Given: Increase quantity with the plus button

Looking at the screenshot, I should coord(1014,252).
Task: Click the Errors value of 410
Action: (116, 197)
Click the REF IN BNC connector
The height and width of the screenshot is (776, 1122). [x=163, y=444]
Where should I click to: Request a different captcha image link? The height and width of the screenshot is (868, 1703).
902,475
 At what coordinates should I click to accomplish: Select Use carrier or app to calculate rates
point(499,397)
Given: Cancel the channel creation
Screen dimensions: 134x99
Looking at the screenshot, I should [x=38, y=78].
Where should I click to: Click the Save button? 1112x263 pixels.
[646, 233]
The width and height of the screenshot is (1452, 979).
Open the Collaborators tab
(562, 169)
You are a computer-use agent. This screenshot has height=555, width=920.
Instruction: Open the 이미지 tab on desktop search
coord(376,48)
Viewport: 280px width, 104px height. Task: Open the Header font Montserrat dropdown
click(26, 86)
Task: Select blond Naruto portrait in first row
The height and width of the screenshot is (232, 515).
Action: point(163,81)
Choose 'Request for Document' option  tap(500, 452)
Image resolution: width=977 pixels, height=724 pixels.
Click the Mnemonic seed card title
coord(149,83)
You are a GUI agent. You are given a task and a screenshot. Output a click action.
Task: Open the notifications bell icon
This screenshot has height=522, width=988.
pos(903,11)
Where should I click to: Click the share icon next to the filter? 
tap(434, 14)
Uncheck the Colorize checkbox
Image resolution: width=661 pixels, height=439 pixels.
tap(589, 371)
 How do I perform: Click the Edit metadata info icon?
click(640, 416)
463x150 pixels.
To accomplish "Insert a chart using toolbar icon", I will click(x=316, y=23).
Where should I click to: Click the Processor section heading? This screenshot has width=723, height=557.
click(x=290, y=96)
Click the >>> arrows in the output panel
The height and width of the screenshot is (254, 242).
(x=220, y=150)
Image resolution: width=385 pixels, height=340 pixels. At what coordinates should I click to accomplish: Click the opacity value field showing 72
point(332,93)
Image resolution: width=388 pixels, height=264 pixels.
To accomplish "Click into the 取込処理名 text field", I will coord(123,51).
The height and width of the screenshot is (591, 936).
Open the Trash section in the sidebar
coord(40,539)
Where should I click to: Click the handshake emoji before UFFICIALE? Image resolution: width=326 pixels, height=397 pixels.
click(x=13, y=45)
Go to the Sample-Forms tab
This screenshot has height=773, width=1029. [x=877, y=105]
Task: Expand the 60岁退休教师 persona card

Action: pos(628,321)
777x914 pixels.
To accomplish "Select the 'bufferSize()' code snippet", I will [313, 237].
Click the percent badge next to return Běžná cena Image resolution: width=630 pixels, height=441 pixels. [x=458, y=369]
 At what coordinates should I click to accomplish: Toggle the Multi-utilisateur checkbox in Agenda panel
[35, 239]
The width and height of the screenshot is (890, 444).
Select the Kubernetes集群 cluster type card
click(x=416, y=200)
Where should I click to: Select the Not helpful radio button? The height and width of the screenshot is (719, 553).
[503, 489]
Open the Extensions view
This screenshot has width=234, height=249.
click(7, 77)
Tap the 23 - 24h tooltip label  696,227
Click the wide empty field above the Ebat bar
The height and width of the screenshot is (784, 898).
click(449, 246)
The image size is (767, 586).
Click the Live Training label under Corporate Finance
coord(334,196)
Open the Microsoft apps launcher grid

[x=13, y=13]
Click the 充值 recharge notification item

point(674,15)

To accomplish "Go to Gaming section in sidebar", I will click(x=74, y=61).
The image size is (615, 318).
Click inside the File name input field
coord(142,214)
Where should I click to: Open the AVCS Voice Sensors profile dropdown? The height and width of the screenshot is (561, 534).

■ **Your goal**:
Please give everything from the line containing "At what coordinates should I click to accomplish: Toggle" down to the line containing "click(x=416, y=200)" as a numbered list, leaving out any blank lines.

■ **Complete response**:
1.  At what coordinates should I click to accomplish: Toggle the Multi-utilisateur checkbox in Agenda panel
2. [35, 239]
3. The width and height of the screenshot is (890, 444).
4. Select the Kubernetes集群 cluster type card
5. click(x=416, y=200)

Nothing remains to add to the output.